WHAT IS BEING ASKED:
The answer is the exact run of lines in the listing below from the line containing "Instruction: Click the" up to and including the line containing "Play the selected", with pictures removed.

RECORDS FOR THE TASK:
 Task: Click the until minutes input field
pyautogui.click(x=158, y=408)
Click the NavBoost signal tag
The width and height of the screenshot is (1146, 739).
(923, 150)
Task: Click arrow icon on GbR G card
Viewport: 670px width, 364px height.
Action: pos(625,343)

==

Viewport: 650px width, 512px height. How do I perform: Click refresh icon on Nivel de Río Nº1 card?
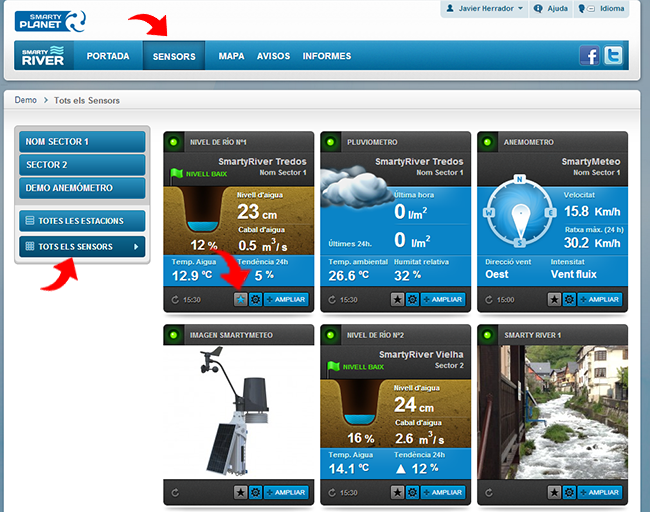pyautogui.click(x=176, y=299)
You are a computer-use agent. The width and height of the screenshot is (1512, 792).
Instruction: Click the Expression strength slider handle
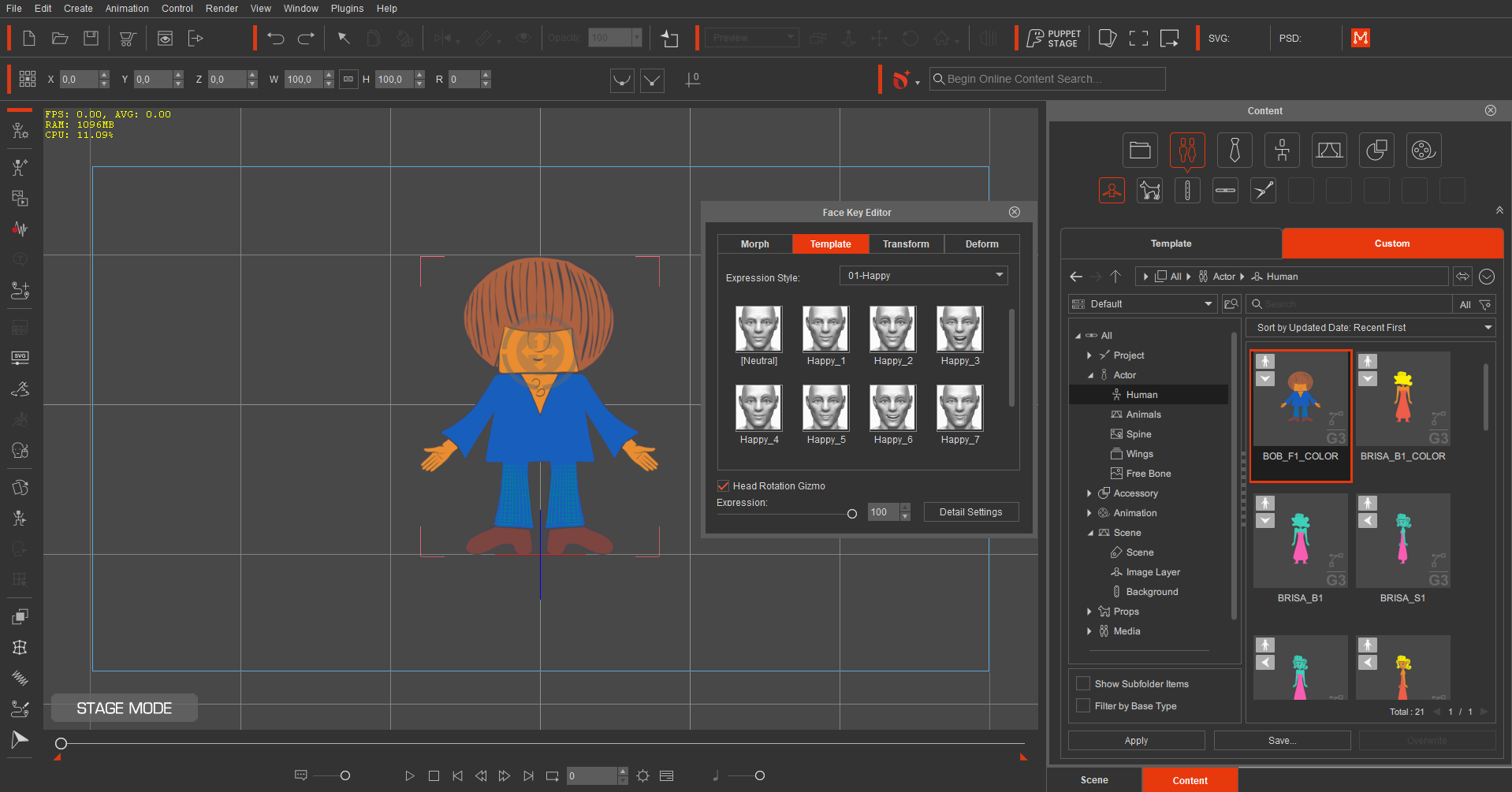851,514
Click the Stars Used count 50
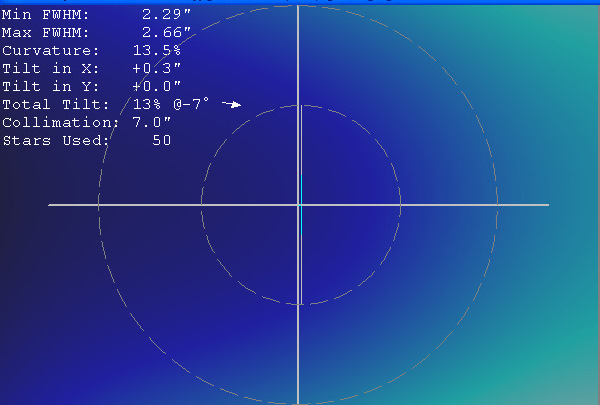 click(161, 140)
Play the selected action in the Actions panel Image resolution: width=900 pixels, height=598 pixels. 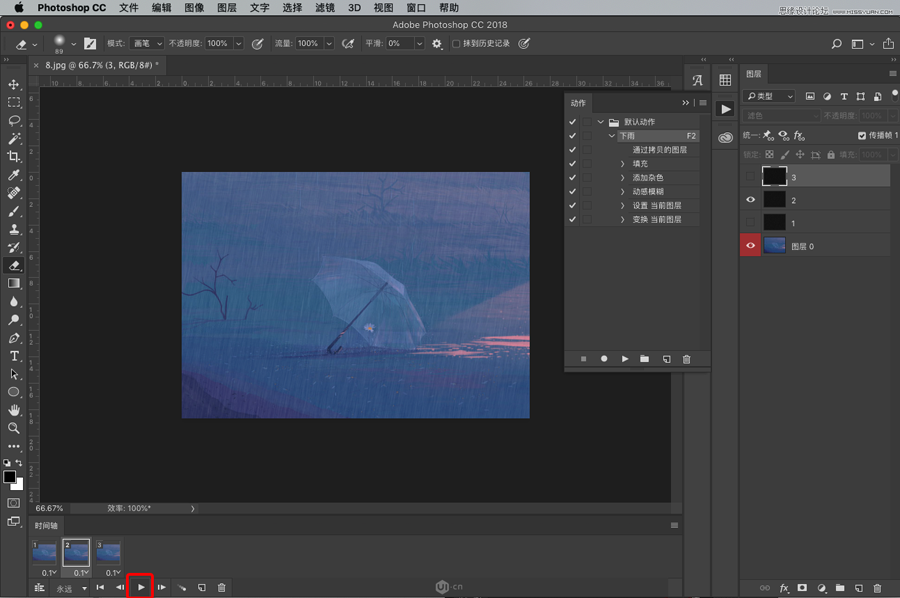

--

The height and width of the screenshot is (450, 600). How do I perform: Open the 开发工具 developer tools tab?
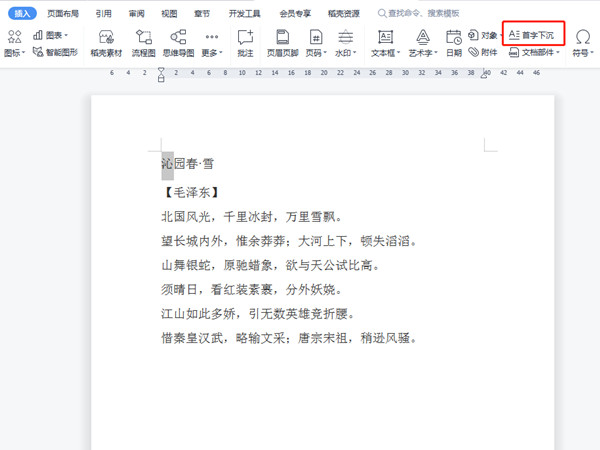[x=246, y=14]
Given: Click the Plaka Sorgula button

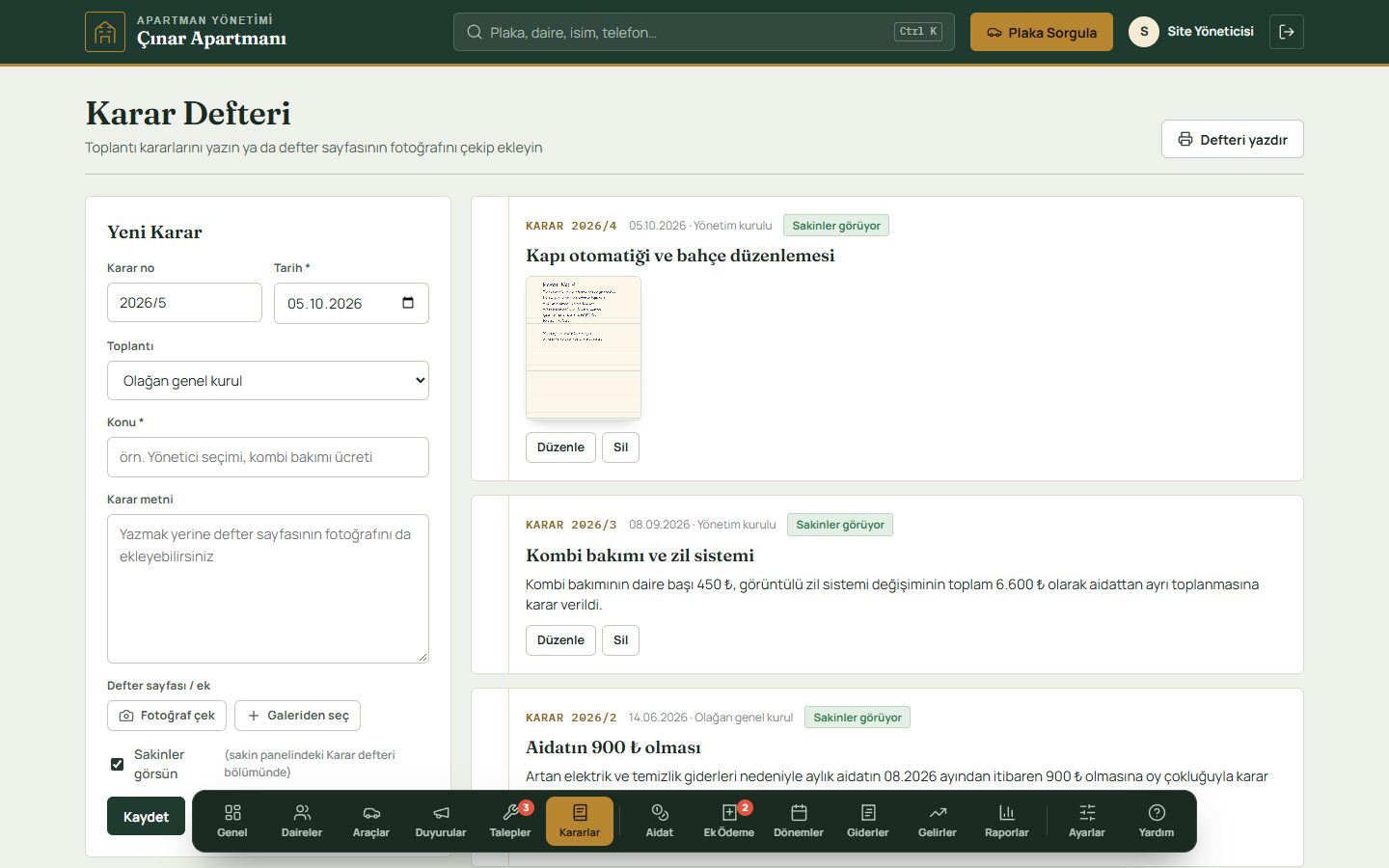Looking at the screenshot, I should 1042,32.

RESPONSE FOR THIS EXERCISE:
Instruction: Click the Expression strength slider handle
851,514
Click the Stars Used count 50
 click(161, 140)
Play the selected action in the Actions panel Image resolution: width=900 pixels, height=598 pixels. 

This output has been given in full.